When the murderer is confronted, more or less openly,
Post amplifies the situation with a zoom, more or less directly.
There is peculiar
interest in the modus operandi. A famous matador, now retired to the
breeding of bulls, reveals himself immobilized in fear when faced with one by
happenstance. He kills a witness by first drugging him just enough to render
him inchoate but not motionless, so as to incite a
bull helplessly. Yet the motive is withheld entirely
from view, except for exchanged glances and a dubious air, until Lt. Columbo
deduces it at length.
Sublimity is in
the characterization of Lt. Columbo as nearly inarticulate off his own bat, but
a regular Holmes on the scent. It’s a question
of gathered evidence contradicting a first-person account and customary
practice in the bullring—about which the Lieutenant knows “not very
much”—and also a weather report.
“Even the
bulls know me,” says Emilio Fernandez, gesturing toward them in the
abstract. Even the local police know Lt. Columbo, because of his single-handed
success with the cruise ship murder en route to Mexico in
“Troubled Waters” (dir. Ben Gazzara). He briefly recounts the
escapade, beginning with “my wife won the tickets,” and trailing
off from there standing next to his Peugeot on a tow hook, until he’s
pressed into service on a hacienda murder “to expedite matters,”

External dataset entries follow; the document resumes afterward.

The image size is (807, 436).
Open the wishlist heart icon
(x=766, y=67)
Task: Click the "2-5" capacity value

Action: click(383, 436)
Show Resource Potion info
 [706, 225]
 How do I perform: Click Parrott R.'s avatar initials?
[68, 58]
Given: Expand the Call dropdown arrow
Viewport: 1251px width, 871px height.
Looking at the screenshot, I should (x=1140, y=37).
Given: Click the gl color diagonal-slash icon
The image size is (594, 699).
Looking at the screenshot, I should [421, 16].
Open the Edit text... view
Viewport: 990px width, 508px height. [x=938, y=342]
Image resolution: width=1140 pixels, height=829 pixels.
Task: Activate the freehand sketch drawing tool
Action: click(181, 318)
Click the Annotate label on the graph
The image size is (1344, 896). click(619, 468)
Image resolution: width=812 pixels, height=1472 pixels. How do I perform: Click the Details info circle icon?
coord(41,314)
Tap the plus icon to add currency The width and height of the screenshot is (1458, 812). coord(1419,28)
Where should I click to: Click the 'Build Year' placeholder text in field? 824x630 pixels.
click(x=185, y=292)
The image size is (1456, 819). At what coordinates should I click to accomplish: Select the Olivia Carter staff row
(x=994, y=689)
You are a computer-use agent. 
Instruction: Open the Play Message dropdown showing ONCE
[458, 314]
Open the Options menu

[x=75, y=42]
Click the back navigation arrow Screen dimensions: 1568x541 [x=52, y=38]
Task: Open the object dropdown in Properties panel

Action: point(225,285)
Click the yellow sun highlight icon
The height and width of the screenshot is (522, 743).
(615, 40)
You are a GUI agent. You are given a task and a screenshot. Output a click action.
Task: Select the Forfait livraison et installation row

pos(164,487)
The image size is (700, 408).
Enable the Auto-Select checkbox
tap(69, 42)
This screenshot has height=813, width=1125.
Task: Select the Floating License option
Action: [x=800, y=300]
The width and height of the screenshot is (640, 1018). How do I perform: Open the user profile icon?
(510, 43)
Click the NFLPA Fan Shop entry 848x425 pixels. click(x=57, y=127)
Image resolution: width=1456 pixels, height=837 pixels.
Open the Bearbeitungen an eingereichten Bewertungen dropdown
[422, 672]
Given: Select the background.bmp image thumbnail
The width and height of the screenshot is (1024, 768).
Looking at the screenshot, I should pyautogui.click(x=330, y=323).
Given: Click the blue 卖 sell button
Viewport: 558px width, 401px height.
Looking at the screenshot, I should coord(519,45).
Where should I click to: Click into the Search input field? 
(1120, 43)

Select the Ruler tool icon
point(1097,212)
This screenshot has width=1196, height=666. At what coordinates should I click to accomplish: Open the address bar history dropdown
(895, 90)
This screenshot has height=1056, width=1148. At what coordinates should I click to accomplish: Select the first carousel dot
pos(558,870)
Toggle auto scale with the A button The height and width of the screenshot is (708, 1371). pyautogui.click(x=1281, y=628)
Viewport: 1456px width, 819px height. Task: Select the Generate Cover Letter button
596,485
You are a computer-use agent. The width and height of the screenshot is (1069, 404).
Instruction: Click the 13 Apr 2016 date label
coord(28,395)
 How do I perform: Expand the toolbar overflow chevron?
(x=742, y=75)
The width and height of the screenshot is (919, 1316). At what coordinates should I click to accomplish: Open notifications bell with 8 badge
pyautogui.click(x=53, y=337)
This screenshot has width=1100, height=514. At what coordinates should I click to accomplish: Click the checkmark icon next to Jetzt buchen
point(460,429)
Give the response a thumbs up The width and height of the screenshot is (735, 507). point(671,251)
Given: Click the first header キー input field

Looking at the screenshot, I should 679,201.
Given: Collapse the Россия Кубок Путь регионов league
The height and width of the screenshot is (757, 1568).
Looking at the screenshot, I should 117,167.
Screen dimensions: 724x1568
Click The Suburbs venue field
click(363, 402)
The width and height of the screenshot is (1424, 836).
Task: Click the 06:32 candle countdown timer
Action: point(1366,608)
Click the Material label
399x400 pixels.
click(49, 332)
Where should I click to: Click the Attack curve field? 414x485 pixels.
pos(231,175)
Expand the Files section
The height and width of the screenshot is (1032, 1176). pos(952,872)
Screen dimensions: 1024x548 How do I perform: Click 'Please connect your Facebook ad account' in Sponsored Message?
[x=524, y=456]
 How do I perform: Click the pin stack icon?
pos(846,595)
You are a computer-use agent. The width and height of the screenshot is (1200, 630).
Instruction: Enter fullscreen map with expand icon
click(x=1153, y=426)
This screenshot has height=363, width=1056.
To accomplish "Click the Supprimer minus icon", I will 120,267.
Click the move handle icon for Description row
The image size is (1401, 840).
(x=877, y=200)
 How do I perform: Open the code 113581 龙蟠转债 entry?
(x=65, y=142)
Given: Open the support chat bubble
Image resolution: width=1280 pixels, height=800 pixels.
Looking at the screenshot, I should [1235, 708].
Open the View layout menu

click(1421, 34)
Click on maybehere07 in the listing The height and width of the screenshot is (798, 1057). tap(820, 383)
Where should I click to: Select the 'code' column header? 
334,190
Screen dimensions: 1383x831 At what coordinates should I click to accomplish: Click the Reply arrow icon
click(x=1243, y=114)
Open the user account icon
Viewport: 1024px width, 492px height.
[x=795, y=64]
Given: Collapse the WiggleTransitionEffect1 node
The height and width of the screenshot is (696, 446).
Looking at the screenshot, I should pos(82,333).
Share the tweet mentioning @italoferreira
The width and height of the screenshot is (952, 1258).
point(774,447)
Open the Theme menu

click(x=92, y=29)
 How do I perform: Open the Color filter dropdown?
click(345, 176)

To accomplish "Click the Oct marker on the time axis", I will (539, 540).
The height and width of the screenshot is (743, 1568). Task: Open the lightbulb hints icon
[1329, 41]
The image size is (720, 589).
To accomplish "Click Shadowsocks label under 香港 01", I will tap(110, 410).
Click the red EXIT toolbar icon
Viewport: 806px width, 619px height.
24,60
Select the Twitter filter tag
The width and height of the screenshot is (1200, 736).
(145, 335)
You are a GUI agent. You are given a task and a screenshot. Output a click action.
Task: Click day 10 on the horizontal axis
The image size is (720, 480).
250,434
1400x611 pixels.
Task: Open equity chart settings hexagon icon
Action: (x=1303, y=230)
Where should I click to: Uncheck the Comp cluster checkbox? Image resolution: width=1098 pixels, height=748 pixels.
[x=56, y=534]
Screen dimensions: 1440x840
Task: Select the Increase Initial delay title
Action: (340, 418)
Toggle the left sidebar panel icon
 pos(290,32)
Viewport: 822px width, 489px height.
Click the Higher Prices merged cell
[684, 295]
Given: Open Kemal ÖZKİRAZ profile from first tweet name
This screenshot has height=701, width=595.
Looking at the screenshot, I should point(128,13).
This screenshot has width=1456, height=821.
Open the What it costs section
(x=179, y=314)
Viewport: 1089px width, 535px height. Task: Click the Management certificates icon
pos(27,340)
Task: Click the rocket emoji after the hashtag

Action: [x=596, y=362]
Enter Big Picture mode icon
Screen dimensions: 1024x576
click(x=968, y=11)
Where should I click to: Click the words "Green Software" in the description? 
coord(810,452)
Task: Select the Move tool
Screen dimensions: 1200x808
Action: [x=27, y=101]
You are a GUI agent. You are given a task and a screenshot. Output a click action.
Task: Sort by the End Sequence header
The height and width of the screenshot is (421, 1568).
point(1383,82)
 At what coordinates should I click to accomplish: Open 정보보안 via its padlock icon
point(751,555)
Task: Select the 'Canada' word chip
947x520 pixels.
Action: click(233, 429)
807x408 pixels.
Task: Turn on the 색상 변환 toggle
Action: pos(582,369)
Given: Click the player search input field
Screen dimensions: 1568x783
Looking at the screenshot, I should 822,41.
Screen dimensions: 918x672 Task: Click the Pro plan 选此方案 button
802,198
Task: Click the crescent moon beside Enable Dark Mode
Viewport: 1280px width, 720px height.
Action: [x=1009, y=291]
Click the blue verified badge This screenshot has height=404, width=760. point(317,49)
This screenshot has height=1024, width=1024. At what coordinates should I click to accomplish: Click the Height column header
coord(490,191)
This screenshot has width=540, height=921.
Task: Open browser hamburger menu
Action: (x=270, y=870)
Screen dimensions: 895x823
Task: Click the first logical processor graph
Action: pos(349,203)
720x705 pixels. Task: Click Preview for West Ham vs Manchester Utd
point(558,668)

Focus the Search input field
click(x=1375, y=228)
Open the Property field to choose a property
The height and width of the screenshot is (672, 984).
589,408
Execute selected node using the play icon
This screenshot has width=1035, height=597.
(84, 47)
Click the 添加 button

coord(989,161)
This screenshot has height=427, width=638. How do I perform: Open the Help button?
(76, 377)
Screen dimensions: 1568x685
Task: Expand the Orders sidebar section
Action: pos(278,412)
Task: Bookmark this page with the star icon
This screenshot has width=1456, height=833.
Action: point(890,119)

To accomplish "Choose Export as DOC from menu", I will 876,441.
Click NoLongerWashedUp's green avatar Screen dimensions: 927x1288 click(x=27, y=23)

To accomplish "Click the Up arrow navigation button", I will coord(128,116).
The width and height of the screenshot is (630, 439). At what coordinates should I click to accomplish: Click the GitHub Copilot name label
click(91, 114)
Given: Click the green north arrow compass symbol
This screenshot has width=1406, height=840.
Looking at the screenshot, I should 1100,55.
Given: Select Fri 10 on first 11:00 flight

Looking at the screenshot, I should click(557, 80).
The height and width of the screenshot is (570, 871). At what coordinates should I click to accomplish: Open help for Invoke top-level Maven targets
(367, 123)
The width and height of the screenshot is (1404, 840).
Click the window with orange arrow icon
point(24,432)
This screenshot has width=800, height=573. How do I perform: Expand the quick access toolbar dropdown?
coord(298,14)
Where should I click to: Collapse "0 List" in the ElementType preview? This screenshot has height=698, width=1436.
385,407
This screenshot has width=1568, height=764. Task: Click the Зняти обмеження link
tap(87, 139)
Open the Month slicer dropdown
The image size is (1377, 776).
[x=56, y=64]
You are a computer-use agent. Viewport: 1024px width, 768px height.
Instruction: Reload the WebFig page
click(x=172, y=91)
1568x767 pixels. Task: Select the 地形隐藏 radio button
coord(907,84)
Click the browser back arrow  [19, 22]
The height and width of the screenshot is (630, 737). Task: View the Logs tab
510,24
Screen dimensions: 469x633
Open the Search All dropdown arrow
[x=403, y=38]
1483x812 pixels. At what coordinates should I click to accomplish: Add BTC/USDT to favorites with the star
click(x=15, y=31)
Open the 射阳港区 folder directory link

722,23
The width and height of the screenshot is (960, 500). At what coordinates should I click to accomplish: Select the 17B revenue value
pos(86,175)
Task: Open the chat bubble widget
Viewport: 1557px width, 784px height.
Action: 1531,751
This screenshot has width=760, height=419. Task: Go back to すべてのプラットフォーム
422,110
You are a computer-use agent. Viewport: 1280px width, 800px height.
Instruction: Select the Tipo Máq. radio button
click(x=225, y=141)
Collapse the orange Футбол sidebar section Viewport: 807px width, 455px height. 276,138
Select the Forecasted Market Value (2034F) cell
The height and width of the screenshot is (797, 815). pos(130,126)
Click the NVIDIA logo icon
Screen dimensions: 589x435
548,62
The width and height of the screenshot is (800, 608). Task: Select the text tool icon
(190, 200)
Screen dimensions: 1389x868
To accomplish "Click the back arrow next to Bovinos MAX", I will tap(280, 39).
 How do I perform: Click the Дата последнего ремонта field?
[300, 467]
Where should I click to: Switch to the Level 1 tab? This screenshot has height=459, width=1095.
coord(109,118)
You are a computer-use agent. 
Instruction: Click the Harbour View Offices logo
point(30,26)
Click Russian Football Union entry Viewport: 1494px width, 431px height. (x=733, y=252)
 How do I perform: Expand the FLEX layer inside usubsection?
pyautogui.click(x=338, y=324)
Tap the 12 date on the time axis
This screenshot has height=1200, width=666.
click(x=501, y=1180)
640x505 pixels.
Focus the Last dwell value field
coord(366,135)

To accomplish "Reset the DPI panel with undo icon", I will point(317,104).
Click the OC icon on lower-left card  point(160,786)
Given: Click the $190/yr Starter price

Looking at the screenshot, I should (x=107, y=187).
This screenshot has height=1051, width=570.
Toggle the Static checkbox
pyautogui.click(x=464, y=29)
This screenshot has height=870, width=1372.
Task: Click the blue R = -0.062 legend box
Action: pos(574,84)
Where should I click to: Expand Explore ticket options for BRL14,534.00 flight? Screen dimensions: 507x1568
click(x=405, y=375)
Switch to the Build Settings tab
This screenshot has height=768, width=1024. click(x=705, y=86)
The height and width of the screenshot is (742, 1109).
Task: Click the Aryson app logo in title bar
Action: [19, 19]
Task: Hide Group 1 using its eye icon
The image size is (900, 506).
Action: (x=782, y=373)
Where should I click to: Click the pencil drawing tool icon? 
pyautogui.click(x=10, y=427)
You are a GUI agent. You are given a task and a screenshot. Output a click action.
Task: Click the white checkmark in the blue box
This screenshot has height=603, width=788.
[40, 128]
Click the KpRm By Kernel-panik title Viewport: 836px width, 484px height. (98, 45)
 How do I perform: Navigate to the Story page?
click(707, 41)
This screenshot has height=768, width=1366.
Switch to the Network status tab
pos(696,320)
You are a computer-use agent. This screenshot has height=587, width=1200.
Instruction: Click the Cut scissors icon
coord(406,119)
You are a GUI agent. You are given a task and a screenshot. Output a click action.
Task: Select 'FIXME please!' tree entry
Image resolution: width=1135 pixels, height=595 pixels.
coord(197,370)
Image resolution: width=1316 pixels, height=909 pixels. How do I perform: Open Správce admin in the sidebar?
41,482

with Mrs. Columbo all the time “back at the hotel,” waiting for
him.
Go Tell the Spartans
The presence of
Burt Lancaster is the direct link to Ulzana’s
Raid (dir. Robert Aldrich) it was intended to be,
but no critic noticed.
Military
advisors in Vietnam, the memory of the French, garrison and withdrawal.
An
important theme out of Ford’s What Price Glory is extended by
Kubrick in Full Metal Jacket.
“Message-mongering
for morons” (Time Out Film Guide).
Good Guys Wear Black
A noteworthy
experiment, the whole film depends upon certain well-calculated effects, Post couches them in a format governed by camera
treatment. The expository opening scene is cut strictly, the battle scene that
follows is mostly hand-held. The main body of the film makes free use of the
zoom, and only at the end is a track used, followed by a pan-and-tilt at the resolution.
The Human Shield
Here is a gift
for shooting action almost preternaturally. It begins with a hand-held camera
walked through a massacre, and moves into the kind of tight, inflected carom of
interplay that always registers interesting backgrounds.
Post is as good
as he ever was. That is true of the critics as well.